Is a leadership committed to Iraqi unity likely to emerge from next week's elections? Probably not. Two prominent candidates have positioned themselves as "unifiers": veteran pro-American politician Ahmad Chalabi, and former interim prime minister Iyad Allawi. Both have many flaws as candidates. Then last weekend, the powerful Shiite spiritual leader Ayatollah Ali al-Sistani publicly urged his followers (1) to vote, and (2) to avoid voting for any party that is secular, or small. That edict will sway millions of Shiites to vote for the religious-Shiite "mega-list," the United Iraqi Alliance (UIA). And given that Shiites make up more than 60 percent of the voters, the edict almost certainly dooms the chances of the much smaller, "national unity" lists headed by Mr. Allawi or Mr. Chalabi.

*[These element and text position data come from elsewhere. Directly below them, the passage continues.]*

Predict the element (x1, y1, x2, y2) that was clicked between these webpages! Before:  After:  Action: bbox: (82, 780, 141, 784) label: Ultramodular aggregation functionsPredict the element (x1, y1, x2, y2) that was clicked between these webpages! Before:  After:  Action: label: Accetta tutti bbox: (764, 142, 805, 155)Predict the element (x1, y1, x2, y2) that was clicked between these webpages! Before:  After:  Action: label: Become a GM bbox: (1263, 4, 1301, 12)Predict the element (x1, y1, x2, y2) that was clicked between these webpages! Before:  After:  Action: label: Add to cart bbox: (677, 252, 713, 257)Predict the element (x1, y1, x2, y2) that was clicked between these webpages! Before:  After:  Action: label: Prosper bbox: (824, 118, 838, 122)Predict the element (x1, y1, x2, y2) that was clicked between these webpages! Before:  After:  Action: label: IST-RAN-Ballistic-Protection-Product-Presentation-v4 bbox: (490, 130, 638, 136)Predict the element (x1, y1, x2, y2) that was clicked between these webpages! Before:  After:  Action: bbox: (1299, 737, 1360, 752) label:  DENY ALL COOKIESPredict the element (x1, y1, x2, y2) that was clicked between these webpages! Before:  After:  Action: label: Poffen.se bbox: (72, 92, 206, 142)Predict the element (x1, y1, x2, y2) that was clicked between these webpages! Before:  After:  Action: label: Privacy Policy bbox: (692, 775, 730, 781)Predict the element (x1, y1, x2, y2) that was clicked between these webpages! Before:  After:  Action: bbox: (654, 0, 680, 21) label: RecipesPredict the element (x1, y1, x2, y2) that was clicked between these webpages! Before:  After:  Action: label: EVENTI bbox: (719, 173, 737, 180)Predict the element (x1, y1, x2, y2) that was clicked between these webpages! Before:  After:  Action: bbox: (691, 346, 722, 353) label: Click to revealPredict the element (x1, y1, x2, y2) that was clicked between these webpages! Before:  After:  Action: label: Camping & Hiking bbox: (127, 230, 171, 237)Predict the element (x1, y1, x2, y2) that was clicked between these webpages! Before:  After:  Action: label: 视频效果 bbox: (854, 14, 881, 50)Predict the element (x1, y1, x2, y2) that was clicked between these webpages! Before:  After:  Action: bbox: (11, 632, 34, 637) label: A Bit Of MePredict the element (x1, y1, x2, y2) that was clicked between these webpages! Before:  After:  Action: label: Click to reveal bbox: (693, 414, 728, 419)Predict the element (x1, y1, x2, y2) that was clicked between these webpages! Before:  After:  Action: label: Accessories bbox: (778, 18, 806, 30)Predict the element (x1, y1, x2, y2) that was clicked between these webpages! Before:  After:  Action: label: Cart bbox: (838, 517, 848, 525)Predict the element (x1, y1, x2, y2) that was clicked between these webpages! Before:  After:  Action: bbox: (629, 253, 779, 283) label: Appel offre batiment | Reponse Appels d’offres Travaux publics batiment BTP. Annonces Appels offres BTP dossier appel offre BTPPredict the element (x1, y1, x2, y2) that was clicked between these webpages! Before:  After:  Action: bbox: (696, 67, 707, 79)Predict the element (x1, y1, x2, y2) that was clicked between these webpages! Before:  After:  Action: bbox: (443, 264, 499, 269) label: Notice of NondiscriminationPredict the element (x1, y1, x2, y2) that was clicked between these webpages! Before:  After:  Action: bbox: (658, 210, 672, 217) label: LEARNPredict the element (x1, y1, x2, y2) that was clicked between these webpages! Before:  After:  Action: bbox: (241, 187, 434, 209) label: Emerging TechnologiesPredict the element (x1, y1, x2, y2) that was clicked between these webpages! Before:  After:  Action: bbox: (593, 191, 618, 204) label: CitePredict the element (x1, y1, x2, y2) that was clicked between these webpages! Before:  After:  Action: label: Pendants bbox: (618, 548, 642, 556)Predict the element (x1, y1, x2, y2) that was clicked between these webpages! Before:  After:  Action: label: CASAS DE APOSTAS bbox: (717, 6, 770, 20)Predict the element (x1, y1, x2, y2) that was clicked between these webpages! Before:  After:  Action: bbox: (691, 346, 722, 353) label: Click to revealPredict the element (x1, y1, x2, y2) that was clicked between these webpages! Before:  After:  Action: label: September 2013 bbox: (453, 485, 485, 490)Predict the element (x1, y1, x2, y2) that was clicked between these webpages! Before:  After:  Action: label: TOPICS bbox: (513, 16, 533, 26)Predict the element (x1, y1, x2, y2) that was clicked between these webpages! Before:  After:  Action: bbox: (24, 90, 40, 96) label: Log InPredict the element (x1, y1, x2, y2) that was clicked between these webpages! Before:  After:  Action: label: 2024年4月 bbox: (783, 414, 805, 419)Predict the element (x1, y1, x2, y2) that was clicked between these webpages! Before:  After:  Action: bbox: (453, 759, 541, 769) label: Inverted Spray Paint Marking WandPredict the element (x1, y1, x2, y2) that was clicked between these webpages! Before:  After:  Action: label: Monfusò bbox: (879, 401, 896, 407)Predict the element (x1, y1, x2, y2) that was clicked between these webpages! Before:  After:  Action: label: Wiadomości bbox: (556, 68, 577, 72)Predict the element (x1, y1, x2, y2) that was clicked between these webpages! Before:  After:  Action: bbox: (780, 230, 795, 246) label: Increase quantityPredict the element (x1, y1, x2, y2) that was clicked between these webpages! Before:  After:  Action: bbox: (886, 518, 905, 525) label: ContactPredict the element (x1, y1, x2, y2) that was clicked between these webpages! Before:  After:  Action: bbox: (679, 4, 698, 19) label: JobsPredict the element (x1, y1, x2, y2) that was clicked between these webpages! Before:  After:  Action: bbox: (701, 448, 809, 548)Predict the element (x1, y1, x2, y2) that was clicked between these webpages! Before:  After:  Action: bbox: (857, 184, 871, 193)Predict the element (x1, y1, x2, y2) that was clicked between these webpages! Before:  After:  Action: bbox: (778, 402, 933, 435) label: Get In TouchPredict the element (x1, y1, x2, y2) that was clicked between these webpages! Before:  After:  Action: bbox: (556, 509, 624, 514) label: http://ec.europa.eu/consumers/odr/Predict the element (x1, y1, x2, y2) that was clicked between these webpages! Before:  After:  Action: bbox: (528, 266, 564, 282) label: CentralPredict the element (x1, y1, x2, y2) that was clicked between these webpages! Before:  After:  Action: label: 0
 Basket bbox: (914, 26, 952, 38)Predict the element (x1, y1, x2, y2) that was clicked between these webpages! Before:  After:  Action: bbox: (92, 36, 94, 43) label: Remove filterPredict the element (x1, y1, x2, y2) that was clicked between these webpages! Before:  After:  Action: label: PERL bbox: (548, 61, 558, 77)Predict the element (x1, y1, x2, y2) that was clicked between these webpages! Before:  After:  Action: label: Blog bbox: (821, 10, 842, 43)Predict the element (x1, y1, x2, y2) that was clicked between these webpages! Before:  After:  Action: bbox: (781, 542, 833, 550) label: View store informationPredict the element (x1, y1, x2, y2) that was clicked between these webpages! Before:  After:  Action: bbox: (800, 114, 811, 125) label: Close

The UIA looks set to win most of the seats allocated to the heavily Shiite south and center of the country. In the northeast, the coalition of Kurdish parties looks similarly poised to win. Sunni Arab sectarian parties may win most or all of the seats allocated to the three majority-Sunni provinces.
In the constitutional negotiations that will follow the elections, the Kurds will support further decentralization of the Iraqi state, and the Sunnis will strongly oppose it. The UIA will have the largest say - and right now, important forces within the UIA are strong supporters of decentralization. This could easily mean that the Sunnis will be sidelined: Parliament might end up supporting the further decentralization of the state - and do so on terms highly injurious to the Sunnis. Given that Iraq's Sunnis have many links with nearby Arab countries, while the Shiites have many links with weighty neighbor Iran, if there's a serious rift inside Iraq over the extent of the country's decentralization the scene might be set for a broader regional confrontation.
It is within this tense situation that US Ambassador to Iraq Zalmay Khalilzad has been given new leeway to negotiate ways to avoid further escalation. On the Sunni side, Mr. Khalilzad has used Washington's strong links with Arab countries to open channels of dialogue with some Sunnis inside Iraq. And on the Shiite side, he has used his own growing relations with Iraqi Shiites to try to open a dialogue with Tehran.
New US peace overtures to Tehran? You'd think that would be newsworthy enough for Bush to have mentioned. But evidently, he decided not to startle his backers at home by doing so. And anyway, the process of opening that dialogue is still going slowly.
In a complex situation like that in Iraq, dialogue with all interested parties is always a far better course than escalation and the issuing of shrill threats of further "regime change" around the region.
Who knows how - or whether - even Khalilzad's smart new diplomacy can help reduce the tensions in Iraq and the region. But with 150,000 US troops placed as tempting targets throughout Iraq, let's hope he can succeed. Diplomacy, much more than raw military force, now looks like the administration's only true "Plan for Victory."
• Helena Cobban is writing a book on violence and its legacies.